> **What this exercise asks**
A) Answer the following questions using the Perth land report.
(i) How many people moved to Western Australia in 2012?
(ii) How many lots were sold in 2014-15, according to the Urbis report?
(iii) By what percentage did housing approvals fall in 2014-15 compared with the previous year?
B) Reproduce the Perth land report from "SPECIAL REPORT: Slowing" to "a booming economy.", switching "scrambling" to "struggling".

SPECIAL REPORT: Slowing population growth and a stalling economy are producing significant headwinds in the residential land sector.
Slowing population growth and a stalling economy are producing significant headwinds in the residential land sector.
It wasn’t all that long ago that Perth was facing a residential land shortage, with developers scrambling to keep up with demand from record-breaking population growth and a booming economy.
In 2013, the lack of land was the biggest challenge facing developers in the state, with all-time highs for lot sales resulting in a nine to 12-month wait between contract and settlement for most buyers.
Heading into 2016, however, things are markedly different.
With the resources sector moving from construction to production, the state’s economy has cooled significantly.
Unemployment is up, wages have stalled and population growth has reduced by more than 50,000 people per year from the peak in 2012, when 87,914 people shifted to Western Australia.
The flow-on effects of those economic conditions are now being felt in Perth’s land development sector.
A new report on greenfields land development in WA by analytics and consulting firm Urbis, set to be released later this month, shows 8,298 lots were sold in 2014-15, down 30 per cent on the previous corresponding 12 months.
While that’s still in line with 10-year averages, the slowing sales have resulted in significant changes in the landscape for the state’s top developers.
Housing approvals figures from the Australian Bureau of Statistics show developers are facing a challenging time, with 23 per cent fewer dwellings getting the tick in 2014-15, compared with the previous year.
“Things are going to be tough,” PRM Property Group chief executive Brendan Acott told Business News.
“And until sentiment changes, I think it will stay that way.
“My sense is that we’ll be in for conditions that will be a little bit harder than last year, but I don’t see them as being catastrophic.”

> **Provided data**

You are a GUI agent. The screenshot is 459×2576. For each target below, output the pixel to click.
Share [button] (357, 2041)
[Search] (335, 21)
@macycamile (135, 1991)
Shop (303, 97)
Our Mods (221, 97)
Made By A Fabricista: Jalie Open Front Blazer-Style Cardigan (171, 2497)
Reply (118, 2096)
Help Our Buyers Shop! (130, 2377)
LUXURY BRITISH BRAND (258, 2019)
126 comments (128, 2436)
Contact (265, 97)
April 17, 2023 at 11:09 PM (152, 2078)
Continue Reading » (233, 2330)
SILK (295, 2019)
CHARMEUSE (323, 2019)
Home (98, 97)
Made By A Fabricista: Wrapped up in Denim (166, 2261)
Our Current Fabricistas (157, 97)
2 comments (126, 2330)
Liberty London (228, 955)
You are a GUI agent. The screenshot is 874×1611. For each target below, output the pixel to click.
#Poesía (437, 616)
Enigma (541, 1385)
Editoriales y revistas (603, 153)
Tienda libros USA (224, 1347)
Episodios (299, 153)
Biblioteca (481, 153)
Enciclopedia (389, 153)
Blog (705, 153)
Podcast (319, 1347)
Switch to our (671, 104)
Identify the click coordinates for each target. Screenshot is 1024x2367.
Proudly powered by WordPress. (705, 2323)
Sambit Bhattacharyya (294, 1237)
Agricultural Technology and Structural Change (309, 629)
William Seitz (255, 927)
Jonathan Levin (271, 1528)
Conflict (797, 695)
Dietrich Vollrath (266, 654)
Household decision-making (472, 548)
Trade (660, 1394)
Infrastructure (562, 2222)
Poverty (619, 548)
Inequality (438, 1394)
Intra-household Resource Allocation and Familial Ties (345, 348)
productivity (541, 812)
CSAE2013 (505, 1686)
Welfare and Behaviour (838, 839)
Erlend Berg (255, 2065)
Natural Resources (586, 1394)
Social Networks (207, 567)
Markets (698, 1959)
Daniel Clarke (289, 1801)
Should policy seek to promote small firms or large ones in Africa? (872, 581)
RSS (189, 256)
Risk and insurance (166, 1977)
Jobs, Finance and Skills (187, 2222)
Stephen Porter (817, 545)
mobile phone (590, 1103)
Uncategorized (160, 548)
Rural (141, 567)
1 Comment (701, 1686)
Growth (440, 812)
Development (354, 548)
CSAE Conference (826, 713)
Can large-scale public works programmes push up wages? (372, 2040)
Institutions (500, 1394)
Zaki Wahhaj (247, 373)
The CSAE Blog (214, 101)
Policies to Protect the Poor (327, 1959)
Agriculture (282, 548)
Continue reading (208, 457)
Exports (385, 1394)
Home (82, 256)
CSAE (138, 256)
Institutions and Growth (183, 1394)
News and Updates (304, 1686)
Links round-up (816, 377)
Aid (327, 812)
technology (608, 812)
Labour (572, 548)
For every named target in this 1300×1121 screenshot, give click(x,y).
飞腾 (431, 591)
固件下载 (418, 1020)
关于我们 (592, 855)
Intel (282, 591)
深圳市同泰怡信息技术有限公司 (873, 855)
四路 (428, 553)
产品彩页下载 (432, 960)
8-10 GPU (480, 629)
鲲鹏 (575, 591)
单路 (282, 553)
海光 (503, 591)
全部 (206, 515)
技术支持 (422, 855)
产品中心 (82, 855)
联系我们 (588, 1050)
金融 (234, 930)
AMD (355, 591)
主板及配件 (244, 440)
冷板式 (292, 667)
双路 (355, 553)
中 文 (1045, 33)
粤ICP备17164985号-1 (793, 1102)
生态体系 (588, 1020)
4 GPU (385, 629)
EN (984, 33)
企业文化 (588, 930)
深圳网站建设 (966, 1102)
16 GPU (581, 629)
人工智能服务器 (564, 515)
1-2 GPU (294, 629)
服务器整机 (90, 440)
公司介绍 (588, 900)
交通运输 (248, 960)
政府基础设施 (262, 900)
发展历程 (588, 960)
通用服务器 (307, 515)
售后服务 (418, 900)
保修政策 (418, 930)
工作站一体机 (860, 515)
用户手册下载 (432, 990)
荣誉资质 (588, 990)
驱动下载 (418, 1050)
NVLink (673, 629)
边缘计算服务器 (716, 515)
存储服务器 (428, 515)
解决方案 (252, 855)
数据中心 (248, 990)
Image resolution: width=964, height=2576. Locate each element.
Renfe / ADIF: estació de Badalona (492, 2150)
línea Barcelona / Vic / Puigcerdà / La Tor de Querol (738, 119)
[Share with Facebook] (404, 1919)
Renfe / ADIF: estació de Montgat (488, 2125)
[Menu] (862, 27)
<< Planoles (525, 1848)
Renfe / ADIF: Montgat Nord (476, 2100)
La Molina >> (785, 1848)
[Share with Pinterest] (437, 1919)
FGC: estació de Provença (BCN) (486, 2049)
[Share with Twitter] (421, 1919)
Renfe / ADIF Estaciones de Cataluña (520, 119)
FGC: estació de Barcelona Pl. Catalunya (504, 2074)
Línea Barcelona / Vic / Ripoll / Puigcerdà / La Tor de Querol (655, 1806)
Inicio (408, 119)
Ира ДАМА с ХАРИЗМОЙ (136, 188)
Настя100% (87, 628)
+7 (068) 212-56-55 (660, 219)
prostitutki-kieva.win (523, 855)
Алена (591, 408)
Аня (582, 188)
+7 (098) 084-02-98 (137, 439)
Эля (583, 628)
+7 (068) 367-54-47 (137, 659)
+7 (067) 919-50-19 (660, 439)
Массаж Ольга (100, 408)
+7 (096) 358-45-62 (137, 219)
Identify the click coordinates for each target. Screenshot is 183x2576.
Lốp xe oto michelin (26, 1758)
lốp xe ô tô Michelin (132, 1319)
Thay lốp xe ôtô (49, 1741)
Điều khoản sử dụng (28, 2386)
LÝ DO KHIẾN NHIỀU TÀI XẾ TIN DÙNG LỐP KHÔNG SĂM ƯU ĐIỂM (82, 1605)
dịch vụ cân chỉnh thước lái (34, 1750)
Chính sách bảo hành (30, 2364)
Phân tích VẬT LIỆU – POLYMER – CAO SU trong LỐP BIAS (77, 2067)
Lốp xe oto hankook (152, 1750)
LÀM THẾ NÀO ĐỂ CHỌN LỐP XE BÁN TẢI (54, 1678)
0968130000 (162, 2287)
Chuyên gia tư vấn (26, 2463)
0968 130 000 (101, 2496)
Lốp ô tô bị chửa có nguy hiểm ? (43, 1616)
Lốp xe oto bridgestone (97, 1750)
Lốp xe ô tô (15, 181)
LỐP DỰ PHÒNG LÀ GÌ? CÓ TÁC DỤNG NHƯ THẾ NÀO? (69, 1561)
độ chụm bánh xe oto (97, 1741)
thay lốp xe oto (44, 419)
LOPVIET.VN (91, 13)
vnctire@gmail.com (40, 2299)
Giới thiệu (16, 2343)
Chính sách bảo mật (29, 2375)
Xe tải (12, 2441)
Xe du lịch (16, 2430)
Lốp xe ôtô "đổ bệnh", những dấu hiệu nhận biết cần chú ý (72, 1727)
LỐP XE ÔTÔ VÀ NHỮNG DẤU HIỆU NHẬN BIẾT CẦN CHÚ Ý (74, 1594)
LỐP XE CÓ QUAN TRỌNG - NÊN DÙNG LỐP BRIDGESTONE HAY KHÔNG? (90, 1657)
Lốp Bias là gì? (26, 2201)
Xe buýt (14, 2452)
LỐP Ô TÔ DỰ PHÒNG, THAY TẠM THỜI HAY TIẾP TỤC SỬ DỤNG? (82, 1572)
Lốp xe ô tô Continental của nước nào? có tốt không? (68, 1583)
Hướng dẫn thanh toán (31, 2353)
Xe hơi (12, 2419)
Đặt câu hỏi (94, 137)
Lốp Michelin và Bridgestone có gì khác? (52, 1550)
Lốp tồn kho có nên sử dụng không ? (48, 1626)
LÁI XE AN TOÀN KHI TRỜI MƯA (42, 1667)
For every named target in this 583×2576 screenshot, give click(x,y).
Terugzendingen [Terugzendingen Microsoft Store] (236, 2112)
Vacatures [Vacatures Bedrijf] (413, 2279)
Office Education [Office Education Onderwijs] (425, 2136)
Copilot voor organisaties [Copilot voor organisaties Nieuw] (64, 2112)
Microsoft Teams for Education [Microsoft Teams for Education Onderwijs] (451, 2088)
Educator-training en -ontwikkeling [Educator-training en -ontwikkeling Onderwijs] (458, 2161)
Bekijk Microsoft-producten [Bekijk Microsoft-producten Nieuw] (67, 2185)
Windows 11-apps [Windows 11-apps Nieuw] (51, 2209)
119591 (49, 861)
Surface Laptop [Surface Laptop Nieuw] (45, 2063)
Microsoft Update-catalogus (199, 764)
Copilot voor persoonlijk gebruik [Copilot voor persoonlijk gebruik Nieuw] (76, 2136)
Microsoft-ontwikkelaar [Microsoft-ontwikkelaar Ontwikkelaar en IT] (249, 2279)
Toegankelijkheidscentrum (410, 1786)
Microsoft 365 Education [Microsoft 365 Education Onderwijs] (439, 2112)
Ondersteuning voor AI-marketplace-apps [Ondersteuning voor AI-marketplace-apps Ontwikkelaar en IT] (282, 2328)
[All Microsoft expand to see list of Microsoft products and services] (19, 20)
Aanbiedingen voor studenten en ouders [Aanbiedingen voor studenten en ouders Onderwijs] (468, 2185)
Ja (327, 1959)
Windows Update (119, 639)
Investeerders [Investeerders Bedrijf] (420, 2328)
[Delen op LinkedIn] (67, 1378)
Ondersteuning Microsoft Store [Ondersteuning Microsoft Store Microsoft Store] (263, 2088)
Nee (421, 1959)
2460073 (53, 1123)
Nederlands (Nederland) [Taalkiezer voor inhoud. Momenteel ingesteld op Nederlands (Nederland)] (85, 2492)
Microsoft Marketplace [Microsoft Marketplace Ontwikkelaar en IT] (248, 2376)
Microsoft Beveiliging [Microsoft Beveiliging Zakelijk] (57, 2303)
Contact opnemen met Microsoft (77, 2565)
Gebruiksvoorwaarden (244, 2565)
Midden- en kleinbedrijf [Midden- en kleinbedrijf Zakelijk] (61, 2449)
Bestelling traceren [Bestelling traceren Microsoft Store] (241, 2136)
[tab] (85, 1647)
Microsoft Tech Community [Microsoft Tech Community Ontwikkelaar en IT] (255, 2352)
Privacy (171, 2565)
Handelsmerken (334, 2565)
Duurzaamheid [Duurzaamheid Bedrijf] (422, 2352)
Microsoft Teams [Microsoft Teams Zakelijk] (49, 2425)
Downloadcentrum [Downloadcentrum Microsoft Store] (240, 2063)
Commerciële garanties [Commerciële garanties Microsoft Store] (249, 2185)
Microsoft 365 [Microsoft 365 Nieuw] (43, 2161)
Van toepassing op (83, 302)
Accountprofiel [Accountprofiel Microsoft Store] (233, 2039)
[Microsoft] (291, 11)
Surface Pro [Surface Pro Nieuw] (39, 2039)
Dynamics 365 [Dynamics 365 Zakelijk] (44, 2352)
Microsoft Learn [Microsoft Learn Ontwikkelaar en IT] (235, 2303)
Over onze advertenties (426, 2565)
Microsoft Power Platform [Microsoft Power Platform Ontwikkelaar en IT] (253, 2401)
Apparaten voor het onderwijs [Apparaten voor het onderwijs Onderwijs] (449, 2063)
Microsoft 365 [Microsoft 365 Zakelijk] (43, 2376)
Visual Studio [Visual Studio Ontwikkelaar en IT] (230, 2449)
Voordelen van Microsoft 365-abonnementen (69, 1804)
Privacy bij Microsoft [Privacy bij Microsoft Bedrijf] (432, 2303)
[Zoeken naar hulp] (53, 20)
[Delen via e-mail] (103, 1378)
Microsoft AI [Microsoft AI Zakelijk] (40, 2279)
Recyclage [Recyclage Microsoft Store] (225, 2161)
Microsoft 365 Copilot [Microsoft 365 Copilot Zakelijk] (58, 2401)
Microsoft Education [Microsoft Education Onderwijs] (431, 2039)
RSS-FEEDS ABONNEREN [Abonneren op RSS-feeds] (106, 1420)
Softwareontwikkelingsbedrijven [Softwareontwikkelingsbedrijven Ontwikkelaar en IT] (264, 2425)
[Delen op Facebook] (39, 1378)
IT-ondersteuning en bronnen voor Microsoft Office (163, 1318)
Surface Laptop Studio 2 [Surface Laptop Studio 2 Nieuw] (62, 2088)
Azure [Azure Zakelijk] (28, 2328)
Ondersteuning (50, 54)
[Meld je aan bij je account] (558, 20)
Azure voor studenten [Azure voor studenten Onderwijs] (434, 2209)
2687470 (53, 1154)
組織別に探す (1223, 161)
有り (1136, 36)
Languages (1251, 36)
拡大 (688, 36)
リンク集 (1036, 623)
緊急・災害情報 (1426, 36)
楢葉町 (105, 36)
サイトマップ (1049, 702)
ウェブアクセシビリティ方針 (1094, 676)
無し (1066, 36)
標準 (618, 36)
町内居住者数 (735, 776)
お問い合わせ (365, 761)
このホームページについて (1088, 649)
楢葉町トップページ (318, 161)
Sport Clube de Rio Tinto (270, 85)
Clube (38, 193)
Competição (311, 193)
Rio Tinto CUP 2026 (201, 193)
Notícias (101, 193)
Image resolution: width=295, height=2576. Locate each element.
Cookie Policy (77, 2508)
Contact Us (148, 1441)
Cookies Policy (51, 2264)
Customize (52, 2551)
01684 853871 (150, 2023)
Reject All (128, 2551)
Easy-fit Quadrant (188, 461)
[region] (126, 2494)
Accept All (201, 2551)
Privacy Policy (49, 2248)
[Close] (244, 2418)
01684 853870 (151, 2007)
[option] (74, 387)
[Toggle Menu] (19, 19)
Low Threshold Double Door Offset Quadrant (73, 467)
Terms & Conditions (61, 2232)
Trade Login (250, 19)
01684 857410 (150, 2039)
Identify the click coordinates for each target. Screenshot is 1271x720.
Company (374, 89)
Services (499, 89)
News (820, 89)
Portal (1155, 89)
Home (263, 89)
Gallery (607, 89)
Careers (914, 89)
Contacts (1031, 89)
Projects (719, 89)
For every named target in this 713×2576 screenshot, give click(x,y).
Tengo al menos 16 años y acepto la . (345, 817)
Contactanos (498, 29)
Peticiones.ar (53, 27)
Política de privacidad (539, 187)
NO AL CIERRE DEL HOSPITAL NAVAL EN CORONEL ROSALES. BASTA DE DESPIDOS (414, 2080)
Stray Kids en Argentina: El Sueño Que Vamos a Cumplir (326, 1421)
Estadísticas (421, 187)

> **Outputs**
A)
(i) 87,914
(ii) 8,298
(iii) 23 per cent

B)
SPECIAL REPORT: Slowing population growth and a stalling economy are producing significant headwinds in the residential land sector.
Slowing population growth and a stalling economy are producing significant headwinds in the residential land sector.
It wasn’t all that long ago that Perth was facing a residential land shortage, with developers struggling to keep up with demand from record-breaking population growth and a booming economy.